== What you should do ==
Below are entries; output exactly the lines from the one with "[Visit Denver International Airport on LinkedIn, opens" to the one with "Parking (554, 76)", both included, and nothing else.

== Records from a collection ==
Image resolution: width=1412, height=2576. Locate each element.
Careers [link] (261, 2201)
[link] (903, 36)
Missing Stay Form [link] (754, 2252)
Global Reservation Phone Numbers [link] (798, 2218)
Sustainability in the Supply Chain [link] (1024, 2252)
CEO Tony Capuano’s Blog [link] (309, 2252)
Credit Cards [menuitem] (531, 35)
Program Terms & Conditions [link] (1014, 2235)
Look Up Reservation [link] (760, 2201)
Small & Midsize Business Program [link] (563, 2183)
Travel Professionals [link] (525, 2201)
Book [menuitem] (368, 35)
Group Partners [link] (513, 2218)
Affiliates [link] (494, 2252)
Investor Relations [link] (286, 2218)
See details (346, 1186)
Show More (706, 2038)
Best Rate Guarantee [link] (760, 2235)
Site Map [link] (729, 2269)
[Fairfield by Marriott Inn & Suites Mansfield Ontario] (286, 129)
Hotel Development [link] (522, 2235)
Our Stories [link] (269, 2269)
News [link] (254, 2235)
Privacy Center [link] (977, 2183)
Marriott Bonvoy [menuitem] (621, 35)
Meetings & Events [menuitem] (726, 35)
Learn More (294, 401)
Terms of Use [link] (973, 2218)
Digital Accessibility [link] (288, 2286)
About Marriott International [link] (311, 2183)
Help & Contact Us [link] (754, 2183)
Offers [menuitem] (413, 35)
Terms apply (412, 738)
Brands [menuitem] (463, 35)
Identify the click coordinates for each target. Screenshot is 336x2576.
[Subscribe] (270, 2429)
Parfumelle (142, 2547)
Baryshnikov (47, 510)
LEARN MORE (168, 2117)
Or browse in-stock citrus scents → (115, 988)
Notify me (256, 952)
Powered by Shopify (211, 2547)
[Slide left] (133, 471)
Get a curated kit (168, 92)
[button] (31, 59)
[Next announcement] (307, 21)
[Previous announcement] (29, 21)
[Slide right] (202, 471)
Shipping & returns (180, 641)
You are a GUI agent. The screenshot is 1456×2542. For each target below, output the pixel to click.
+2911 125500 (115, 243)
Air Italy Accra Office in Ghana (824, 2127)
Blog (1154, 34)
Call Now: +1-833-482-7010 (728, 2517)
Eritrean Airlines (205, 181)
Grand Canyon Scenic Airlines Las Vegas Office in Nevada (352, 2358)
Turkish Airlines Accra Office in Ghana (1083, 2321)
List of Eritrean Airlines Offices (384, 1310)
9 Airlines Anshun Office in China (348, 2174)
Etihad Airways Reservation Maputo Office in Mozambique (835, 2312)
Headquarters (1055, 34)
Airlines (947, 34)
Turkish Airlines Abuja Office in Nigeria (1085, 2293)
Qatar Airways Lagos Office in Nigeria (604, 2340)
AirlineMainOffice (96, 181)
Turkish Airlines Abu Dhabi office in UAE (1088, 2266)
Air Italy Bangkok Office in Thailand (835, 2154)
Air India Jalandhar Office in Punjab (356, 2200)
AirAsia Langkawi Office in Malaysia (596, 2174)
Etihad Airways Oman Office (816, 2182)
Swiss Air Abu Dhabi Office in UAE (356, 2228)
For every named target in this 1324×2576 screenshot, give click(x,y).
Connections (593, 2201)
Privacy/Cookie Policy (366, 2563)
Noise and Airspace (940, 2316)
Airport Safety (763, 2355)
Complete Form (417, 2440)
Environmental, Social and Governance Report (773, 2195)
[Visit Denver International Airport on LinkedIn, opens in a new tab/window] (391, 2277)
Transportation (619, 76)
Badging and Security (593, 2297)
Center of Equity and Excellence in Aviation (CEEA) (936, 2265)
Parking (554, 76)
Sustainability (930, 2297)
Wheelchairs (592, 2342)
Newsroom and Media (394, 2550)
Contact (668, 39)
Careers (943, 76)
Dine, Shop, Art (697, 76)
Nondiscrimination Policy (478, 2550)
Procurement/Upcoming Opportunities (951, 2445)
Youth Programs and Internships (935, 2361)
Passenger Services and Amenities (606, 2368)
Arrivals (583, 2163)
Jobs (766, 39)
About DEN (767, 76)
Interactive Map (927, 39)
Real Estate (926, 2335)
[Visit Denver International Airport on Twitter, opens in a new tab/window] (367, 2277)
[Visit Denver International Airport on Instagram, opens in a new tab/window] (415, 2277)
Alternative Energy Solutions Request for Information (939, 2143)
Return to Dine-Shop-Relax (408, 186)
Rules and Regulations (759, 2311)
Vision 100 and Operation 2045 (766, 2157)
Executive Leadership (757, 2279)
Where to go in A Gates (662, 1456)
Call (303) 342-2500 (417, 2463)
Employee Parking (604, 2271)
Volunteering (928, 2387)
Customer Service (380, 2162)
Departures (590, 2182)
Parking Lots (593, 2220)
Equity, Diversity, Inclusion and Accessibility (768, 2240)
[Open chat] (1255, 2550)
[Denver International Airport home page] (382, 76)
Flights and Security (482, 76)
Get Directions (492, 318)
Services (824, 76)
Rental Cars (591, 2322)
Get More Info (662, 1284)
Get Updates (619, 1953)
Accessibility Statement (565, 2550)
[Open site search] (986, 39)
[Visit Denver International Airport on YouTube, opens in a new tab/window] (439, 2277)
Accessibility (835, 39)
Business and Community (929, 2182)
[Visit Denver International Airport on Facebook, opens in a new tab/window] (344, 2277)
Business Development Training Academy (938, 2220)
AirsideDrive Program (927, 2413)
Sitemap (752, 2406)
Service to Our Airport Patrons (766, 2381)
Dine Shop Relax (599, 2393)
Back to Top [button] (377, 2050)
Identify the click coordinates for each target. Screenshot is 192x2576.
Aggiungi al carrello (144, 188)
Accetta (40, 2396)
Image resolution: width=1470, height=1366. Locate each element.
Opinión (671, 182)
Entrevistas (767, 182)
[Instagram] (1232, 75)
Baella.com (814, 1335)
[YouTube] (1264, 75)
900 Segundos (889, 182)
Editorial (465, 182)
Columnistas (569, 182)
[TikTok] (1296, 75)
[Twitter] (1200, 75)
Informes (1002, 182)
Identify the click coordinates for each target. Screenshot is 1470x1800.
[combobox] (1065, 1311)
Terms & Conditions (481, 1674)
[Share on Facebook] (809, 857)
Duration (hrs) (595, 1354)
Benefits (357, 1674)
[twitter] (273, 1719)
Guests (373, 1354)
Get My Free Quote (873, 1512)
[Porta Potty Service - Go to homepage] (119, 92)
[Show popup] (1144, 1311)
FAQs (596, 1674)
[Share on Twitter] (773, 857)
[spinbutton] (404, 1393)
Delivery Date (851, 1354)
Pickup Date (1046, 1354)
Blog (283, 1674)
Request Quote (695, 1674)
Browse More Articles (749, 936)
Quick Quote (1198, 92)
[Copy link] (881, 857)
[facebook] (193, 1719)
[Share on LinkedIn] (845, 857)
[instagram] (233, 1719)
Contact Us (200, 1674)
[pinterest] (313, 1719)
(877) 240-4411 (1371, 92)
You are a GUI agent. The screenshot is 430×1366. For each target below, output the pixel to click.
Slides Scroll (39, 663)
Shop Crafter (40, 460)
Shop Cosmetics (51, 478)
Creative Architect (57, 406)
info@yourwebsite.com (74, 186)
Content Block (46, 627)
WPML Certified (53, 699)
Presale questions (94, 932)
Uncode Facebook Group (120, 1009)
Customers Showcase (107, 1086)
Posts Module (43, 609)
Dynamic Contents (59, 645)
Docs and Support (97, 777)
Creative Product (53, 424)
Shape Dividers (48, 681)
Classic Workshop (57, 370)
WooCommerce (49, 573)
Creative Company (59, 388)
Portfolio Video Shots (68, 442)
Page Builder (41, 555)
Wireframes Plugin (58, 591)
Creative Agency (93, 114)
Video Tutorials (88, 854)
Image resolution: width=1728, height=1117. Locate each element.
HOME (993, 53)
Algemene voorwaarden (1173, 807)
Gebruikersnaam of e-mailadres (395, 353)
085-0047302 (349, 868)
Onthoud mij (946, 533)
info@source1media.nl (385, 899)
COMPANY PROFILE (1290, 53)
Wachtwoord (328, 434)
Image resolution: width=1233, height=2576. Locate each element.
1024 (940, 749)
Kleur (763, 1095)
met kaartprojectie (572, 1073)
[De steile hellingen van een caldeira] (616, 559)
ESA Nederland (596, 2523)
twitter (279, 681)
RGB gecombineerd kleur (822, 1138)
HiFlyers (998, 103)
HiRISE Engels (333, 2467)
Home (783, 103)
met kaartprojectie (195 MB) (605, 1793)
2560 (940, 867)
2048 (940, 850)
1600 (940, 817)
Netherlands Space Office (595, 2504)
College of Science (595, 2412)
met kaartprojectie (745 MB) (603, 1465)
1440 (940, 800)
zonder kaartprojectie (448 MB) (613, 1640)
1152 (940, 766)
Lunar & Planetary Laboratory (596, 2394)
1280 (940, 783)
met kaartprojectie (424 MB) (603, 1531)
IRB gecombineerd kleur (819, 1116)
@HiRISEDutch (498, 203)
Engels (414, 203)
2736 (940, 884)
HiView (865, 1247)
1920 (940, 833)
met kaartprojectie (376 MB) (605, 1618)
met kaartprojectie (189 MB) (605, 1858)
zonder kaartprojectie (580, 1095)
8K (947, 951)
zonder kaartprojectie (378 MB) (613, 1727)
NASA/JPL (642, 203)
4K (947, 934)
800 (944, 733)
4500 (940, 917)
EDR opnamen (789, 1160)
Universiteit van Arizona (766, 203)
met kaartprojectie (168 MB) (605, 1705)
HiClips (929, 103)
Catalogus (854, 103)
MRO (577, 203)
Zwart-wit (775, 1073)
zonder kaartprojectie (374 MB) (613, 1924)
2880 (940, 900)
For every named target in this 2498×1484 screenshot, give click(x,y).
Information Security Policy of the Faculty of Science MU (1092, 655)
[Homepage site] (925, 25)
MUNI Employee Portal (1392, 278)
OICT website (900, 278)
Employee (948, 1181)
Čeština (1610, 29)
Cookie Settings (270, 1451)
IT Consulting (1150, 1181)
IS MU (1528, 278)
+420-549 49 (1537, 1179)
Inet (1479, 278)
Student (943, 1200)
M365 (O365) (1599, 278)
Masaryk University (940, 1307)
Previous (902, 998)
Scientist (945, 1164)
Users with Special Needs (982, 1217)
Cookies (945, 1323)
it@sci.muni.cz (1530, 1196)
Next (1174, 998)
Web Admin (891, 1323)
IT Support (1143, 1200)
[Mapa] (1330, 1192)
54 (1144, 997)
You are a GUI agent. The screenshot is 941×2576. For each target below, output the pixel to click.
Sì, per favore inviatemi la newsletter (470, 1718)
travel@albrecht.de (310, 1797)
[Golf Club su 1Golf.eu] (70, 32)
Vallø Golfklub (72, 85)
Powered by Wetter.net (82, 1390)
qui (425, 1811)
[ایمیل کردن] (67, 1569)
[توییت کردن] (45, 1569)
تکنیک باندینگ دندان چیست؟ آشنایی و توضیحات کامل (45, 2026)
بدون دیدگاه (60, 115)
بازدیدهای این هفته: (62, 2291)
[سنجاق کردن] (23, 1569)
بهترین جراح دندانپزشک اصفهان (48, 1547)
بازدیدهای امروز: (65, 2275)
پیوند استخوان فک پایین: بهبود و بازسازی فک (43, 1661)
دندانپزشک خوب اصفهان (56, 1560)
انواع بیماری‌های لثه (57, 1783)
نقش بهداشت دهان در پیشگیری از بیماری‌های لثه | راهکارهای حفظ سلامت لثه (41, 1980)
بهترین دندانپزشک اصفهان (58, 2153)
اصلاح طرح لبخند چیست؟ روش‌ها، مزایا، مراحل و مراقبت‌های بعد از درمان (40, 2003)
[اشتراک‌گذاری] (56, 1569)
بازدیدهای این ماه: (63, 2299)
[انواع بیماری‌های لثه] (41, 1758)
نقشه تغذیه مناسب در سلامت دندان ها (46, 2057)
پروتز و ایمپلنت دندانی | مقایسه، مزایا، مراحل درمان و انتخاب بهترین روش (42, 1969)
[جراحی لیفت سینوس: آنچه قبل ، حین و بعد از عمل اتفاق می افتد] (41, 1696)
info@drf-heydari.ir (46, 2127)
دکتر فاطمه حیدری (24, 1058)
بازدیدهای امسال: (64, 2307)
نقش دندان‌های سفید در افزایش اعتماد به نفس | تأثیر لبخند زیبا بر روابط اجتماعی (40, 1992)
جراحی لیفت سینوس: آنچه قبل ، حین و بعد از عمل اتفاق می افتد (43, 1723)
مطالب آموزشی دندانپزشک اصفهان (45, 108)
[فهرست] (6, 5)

== Problem solution ==
[Visit Denver International Airport on LinkedIn, opens in a new tab/window] (391, 2277)
Transportation (619, 76)
Badging and Security (593, 2297)
Center of Equity and Excellence in Aviation (CEEA) (936, 2265)
Parking (554, 76)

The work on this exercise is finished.